Please repeat, word for word, the passage of the business adaptation article that opens with the words containing "Keith Rozelle has" and closes with "the full story.".

Reading text:
## start

This is not a moral judgement. It is an economic one. Businesses must adapt because markets are constantly moving.
“You can’t beat Mr Market”
Warren Buffett
Customer habits shift. Input costs change. Regulation changes. If you treat your business like a museum exhibit, you are making a risky bet that the world will stand still.
Keith Rozelle has spent three decades in complex B2B sales and advisory roles, from City of London boardrooms to fast growth SMEs. He now works with leadership teams on sales strategy, reputation, and how commercial decisions really get made when conditions change.
But businesses must adapt, and that is exactly the conversation we need to have about pubs.
Table of Contents
Why Do Businesses Need to Adapt?
Every time pub closures hit the headlines, the tone is mournful. A national institution under threat. A cultural loss. A sign that something has gone badly wrong. Some of that may be true, but it is also not the full story.
Other sectors have had to adapt relentlessly:
Retail. Manufacturing. Media. Financial Services. Agriculture. None were given the option of staying still because we liked them that way. They survived by changing shape, reacting to market shifts, anticipating changing customer needs but with an eye on the reality rather than taking the nostalgic view.
A strange but useful example makes the point – did you know that Peugeot also makes pepper grinders?
Most businesses have something similar. A location. A reputation. A process. A customer base. A supply chain. The question is whether you use those “things”, those assets, to evolve your business, or simply maintain the status quo. And underneath all of that sits one stubborn requirement: you have to actually know who your customer is right now, not who they used to be.
A Change to Changing Circumstances
Here is the uncomfortable truth many owners avoid. You need to change proactively before circumstances force the change upon you.

## end

Dataset extract:
## start

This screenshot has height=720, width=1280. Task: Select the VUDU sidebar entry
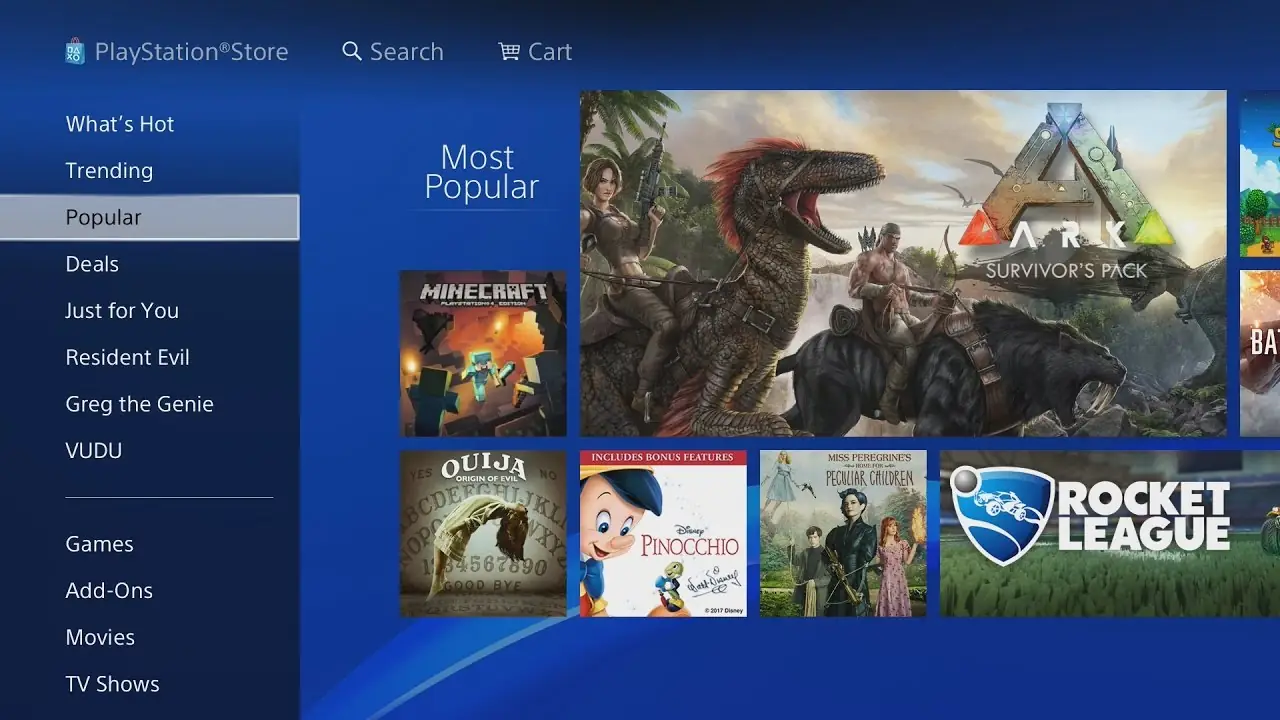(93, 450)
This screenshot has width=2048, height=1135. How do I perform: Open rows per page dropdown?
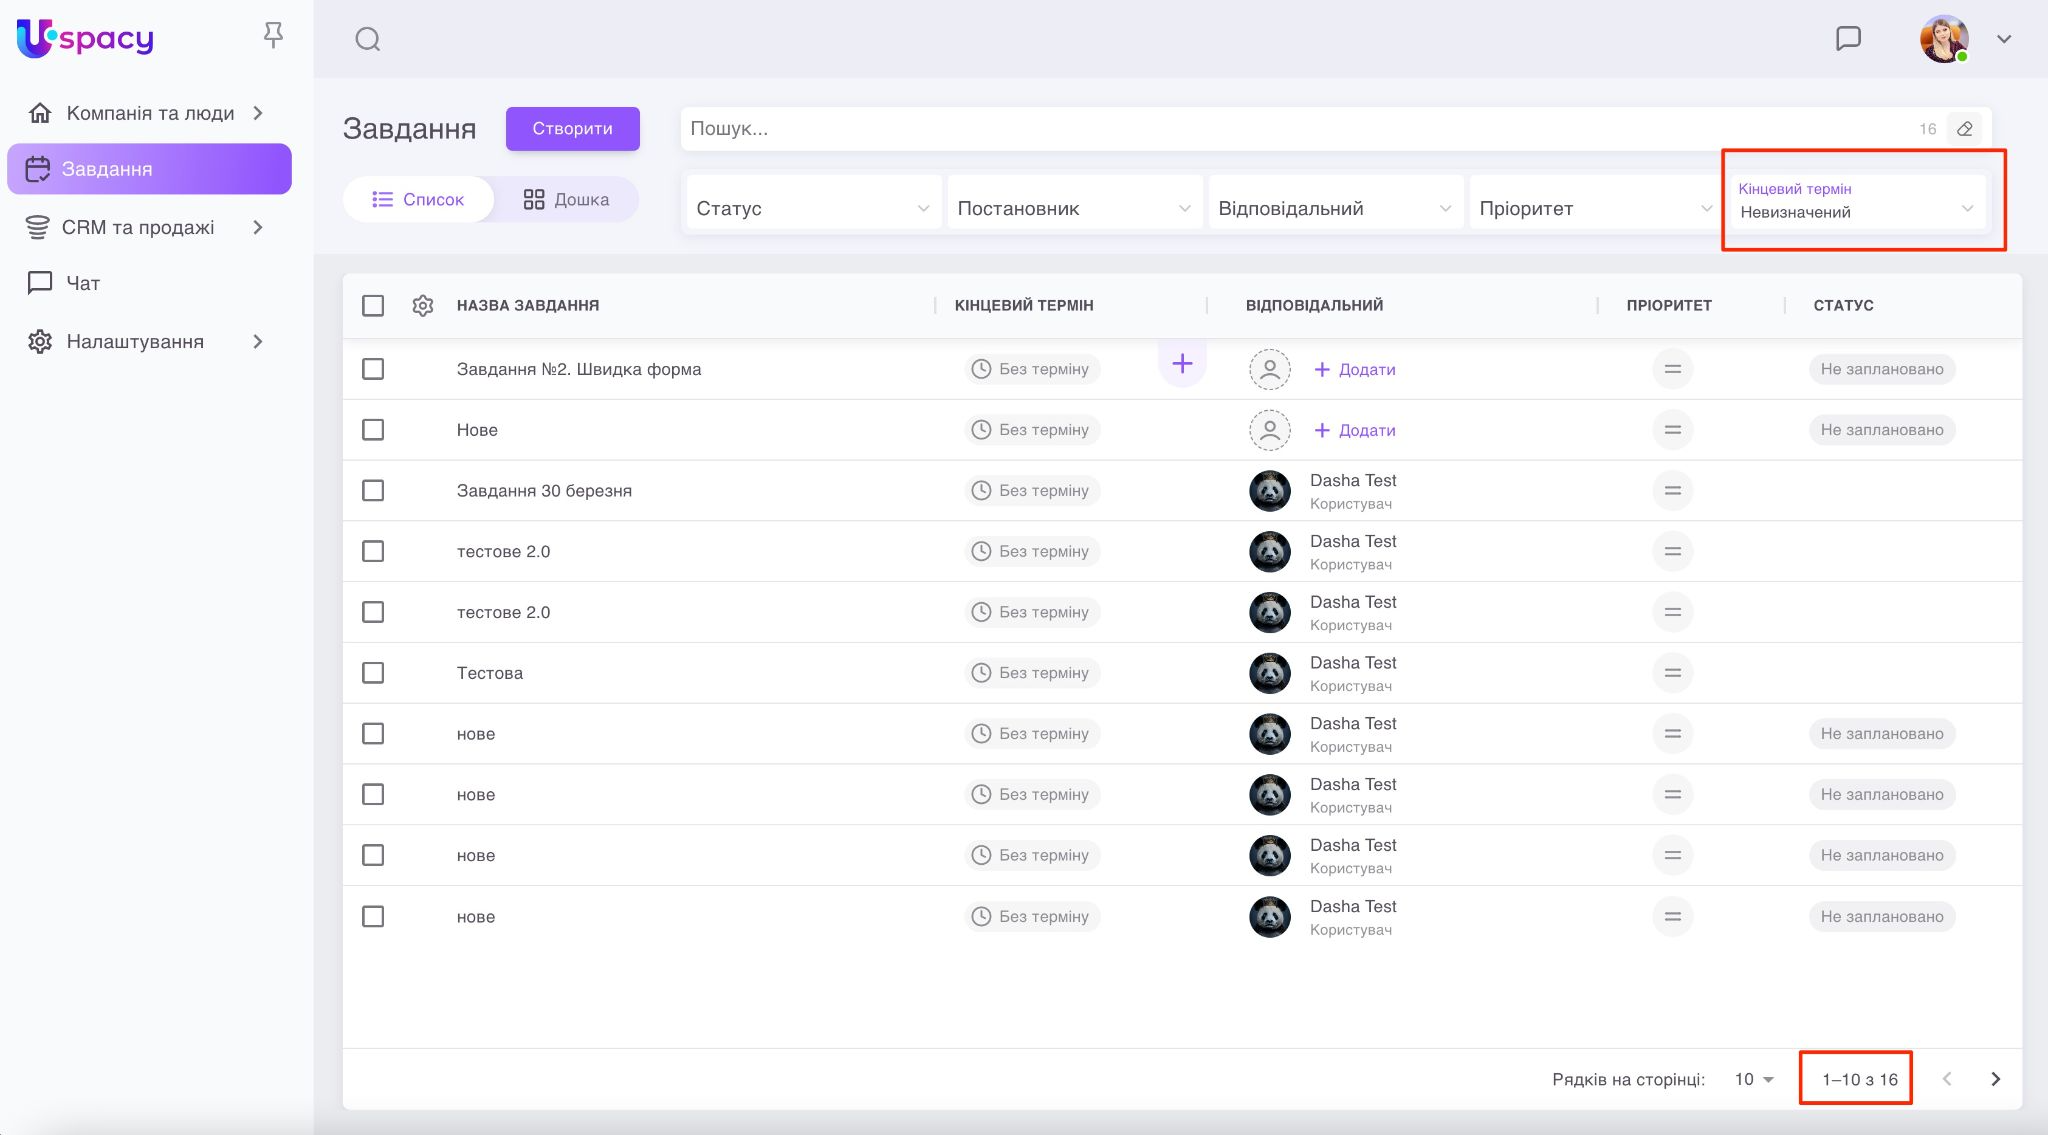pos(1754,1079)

## end

Task output:
Keith Rozelle has spent three decades in complex B2B sales and advisory roles, from City of London boardrooms to fast growth SMEs. He now works with leadership teams on sales strategy, reputation, and how commercial decisions really get made when conditions change.
But businesses must adapt, and that is exactly the conversation we need to have about pubs.
Table of Contents
Why Do Businesses Need to Adapt?
Every time pub closures hit the headlines, the tone is mournful. A national institution under threat. A cultural loss. A sign that something has gone badly wrong. Some of that may be true, but it is also not the full story.